Fixed Income Securities Risks. The Fund will be subject to fixed income securities risk through its investments in Underlying Funds. Mortgage-Backed and Asset Backed Securities Risk. Mortgage-backed and asset-backed securities represent interests in “pools” of mortgages or other assets, including consumer loans or receivables held in trust. Mortgage-backed securities are subject to “prepayment risk” (the risk that borrowers will repay a loan more quickly in periods of falling interest rates) and “extension risk” (the risk that borrowers will repay a loan more slowly in periods of rising interest rates). High-Yield Debt Securities (Junk Bonds) Risk. High-yield securities (also known as “junk bonds”) carry a greater degree of risk and are considered speculative by the major credit rating agencies. Emerging Markets Risk. An Underlying Fund may invest in companies organized in emerging market nations. Fund of Funds Risk. Because it invests primarily in other funds, the Fund’s investment performance largely depends on the investment performance of the selected underlying exchange-traded funds (ETFs).

Definitions

Compound Annual Growth Rate (CAGR): The rate of return that would be required for an investment to grow from its beginning balance to its ending balance, assuming the profits were reinvested at the end of each period of the investment’s life span.

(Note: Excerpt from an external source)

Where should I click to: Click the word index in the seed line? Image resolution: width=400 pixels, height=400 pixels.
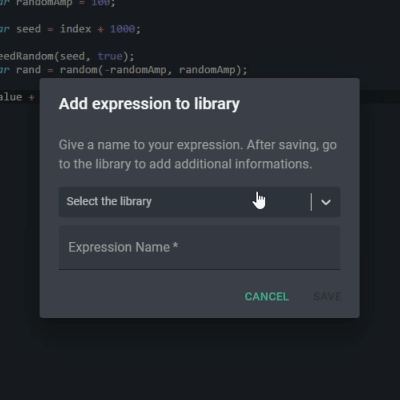75,29
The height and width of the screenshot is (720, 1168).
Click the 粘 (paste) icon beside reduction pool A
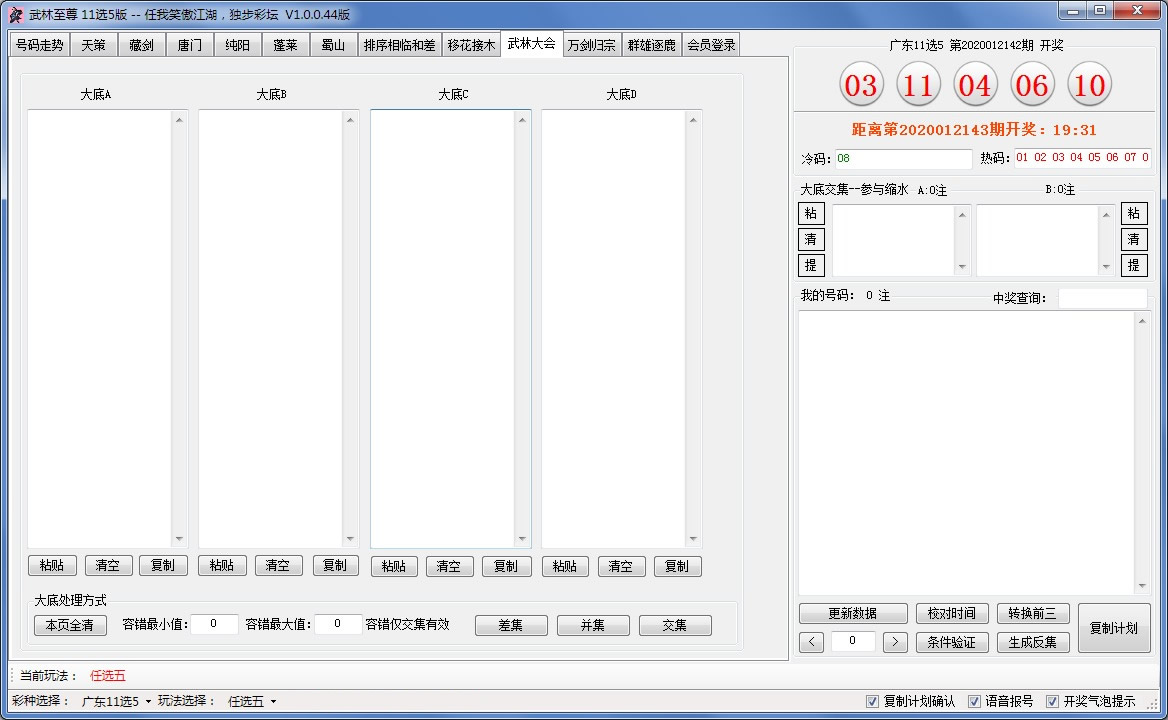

Standard Deviation (St. Dev): Standard deviation of returns measures the average a return series deviates from its mean. It is often used as a measure of risk. When a fund has a high standard deviation, the predicted range of performance implies greater volatility.

Sharpe Ratio: A measure that uses standard deviation and excess return to determine reward per unit of risk. The greater a fund’s Sharpe ratio, the better its risk-adjusted performance has been.

P/E Ratio: Current share price of a stock divided by its earnings per share.

The Funds are distributed by Quasar Distributors, LLC. The funds’ investment advisor is Empowered Funds, LLC, which is doing business as ETF Architect. Astoria Portfolio Advisors, LLC serves as the Sub-adviser to the Fund. Quasar is not affiliated with ETF Architect or Astoria.